Abstract: The infrastructure investment gap in emerging markets poses significant challenges to economic and social development, with wide-ranging impacts. The urgency to address this gap has reached unprecedented levels.
Traditional methods of infrastructure financing are no longer sufficient to meet current needs, especially given limited fiscal space. As a result, a variety of innovative financing tools have emerged to bridge this gap, including Public-Private Partnerships (PPP), credit enhancement, partial credit guarantees, construction insurance, political risk insurance, liquidity enhancement mechanisms, sustainability-linked loans/bonds, capital market solutions, blended finance, impact investing, and development finance institutions. These innovative tools and approaches represent a paradigm shift in infrastructure financing and offer promising avenues to close the infrastructure gap and help emerging markets unlock their full economic growth potential.

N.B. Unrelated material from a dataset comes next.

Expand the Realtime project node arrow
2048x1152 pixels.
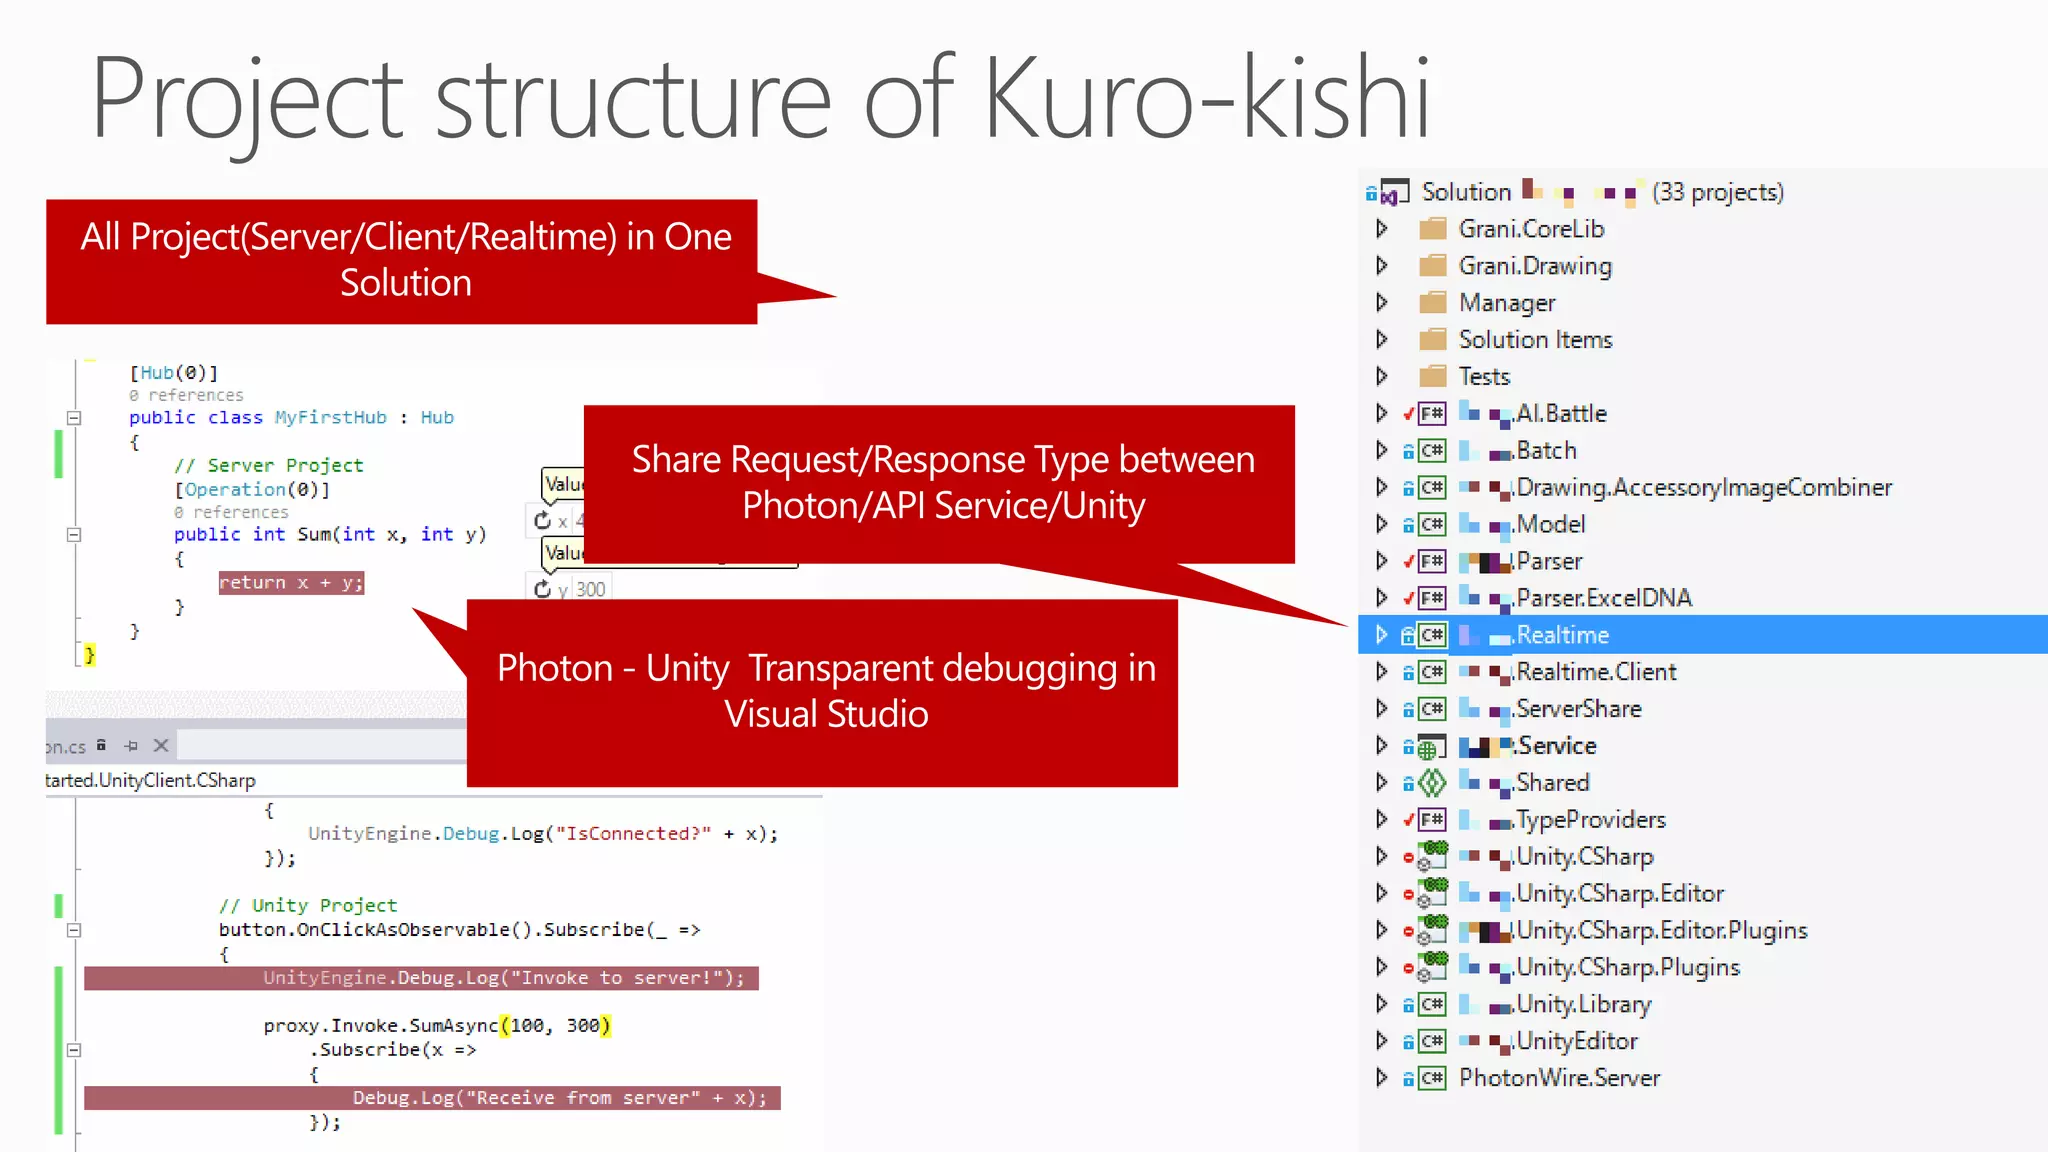click(x=1382, y=635)
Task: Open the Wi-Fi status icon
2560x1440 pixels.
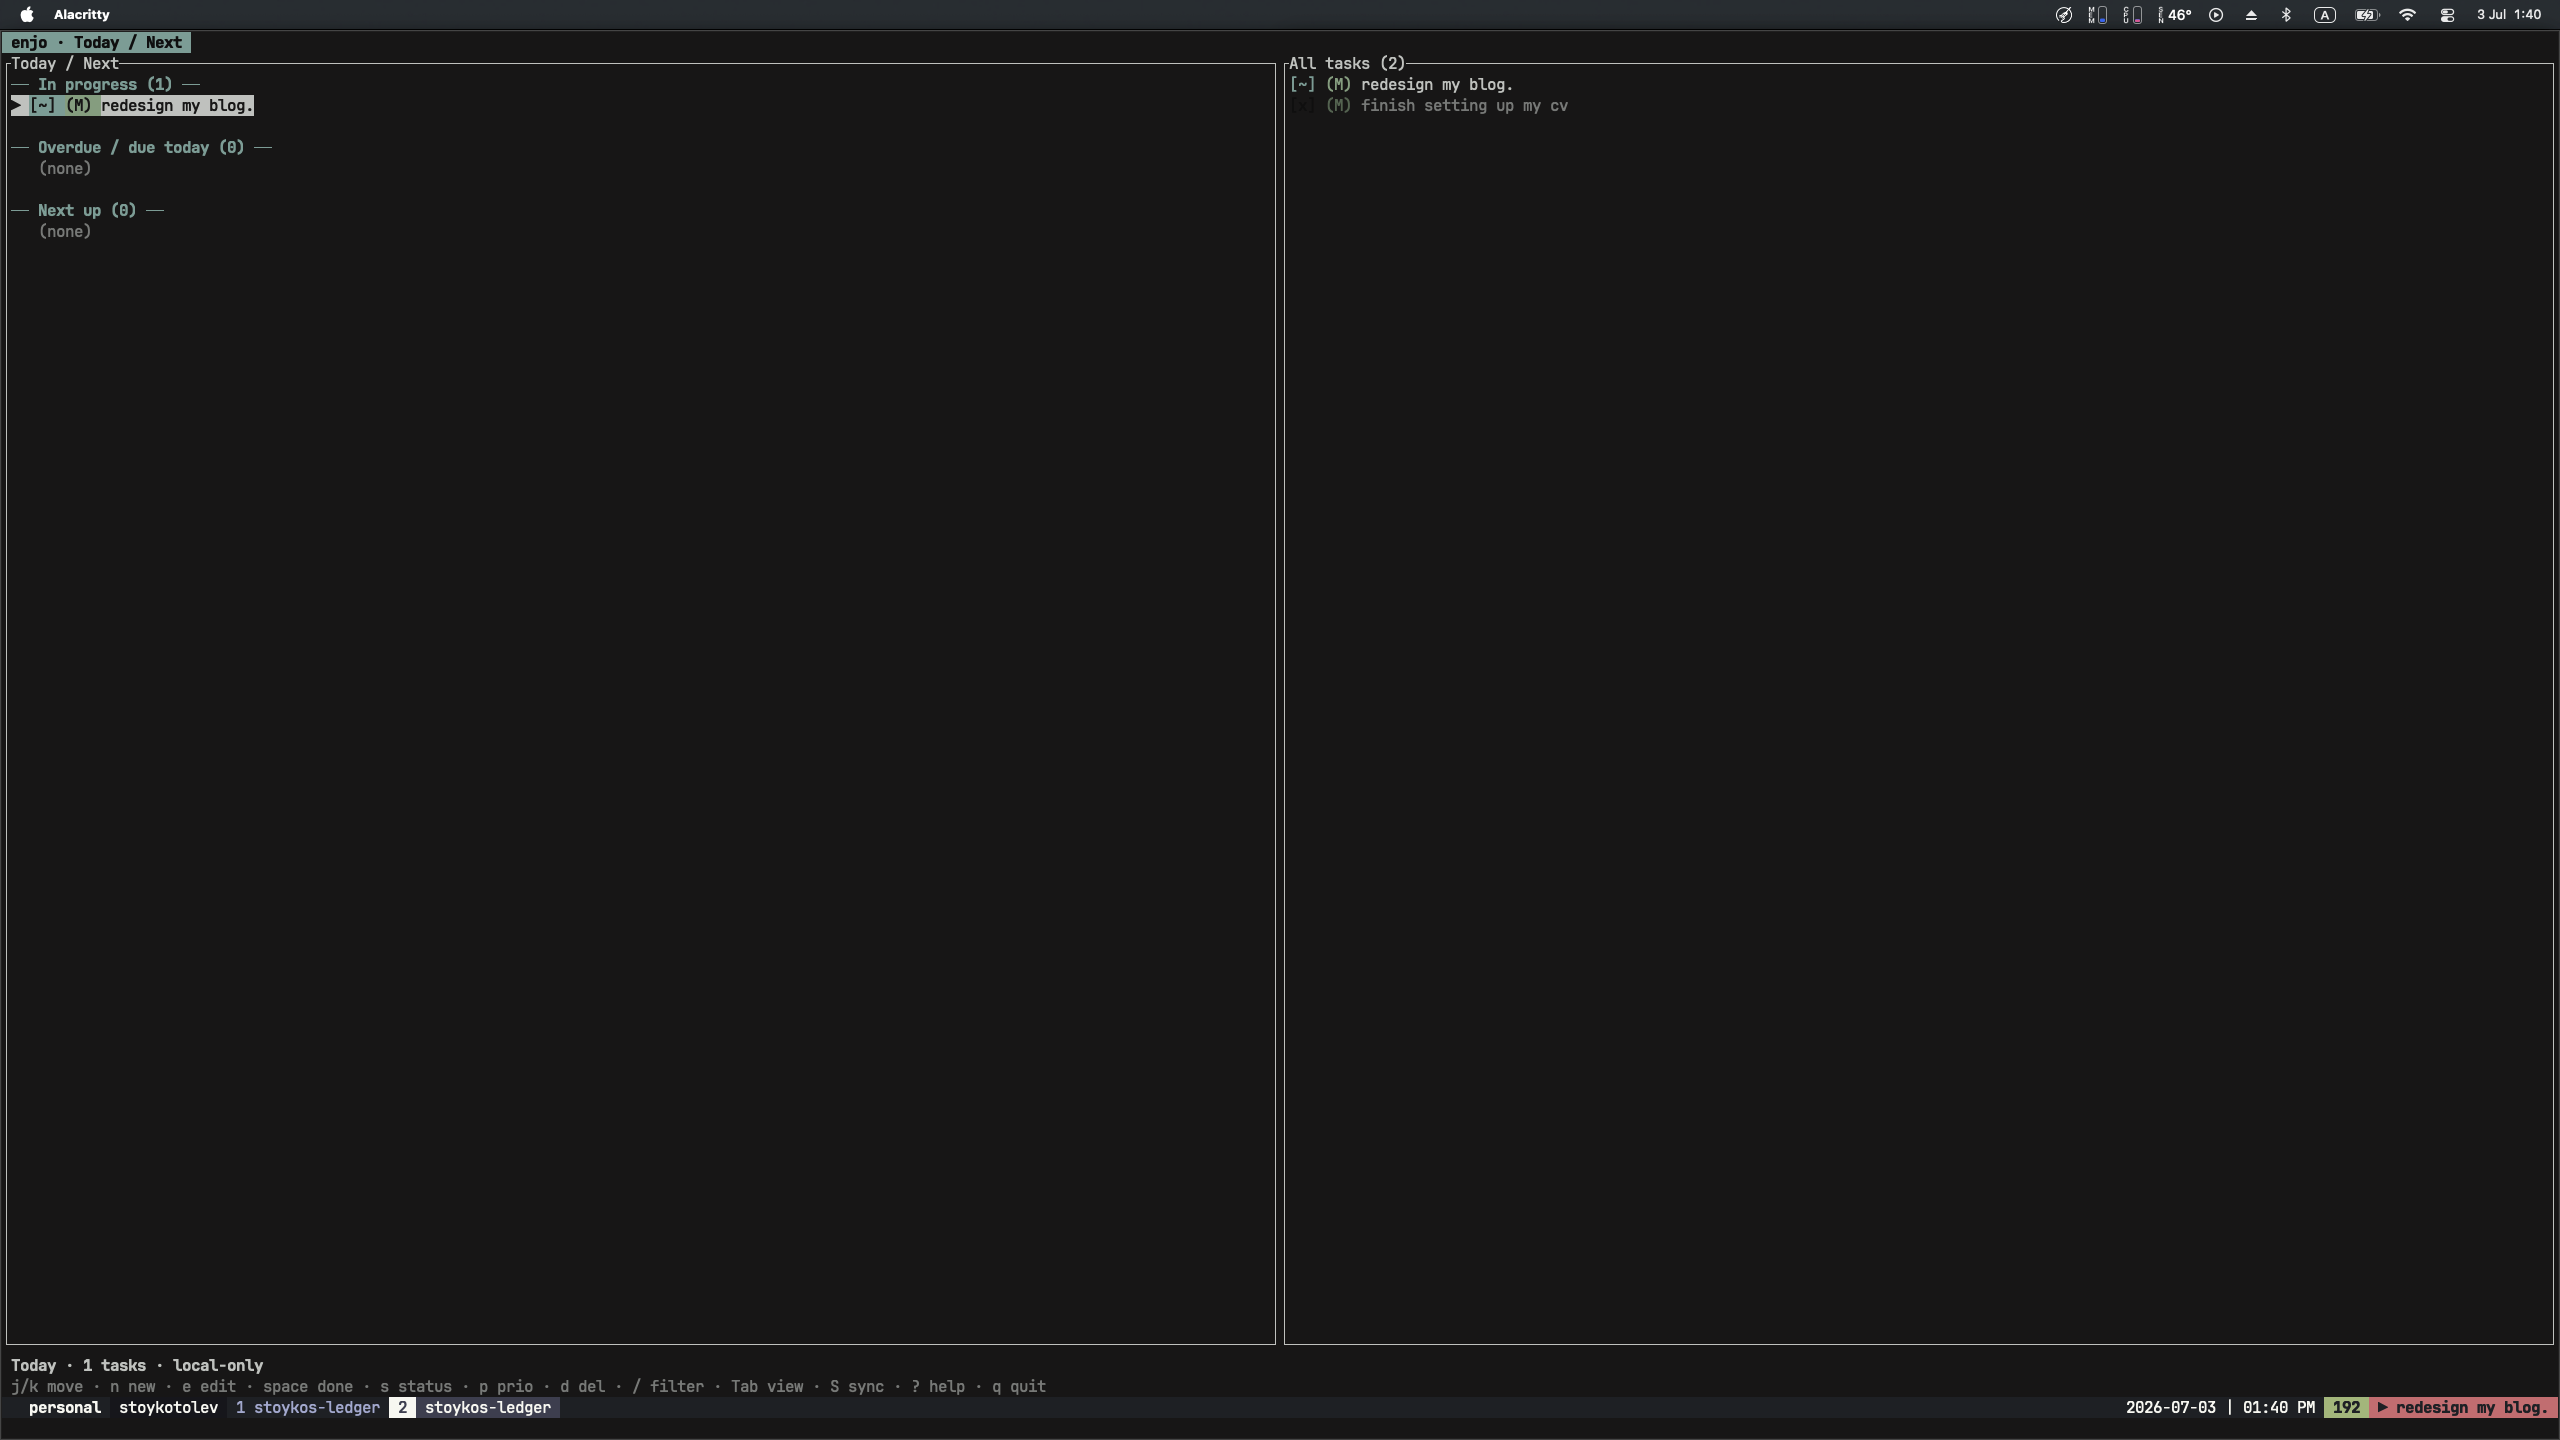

Multilateral development banks play a crucial role in narrowing the infrastructure gap in emerging markets. The long-term financing, concessional loans, technical assistance, and capacity-building support they provide are essential for facilitating project implementation. Expanding local currency financing is one of the key strategic goals of these development banks. Local currency financing, as a means of reducing exchange rate risks, enhancing financial stability, and supporting the development of domestic capital markets, serves as a powerful tool for addressing infrastructure financing challenges.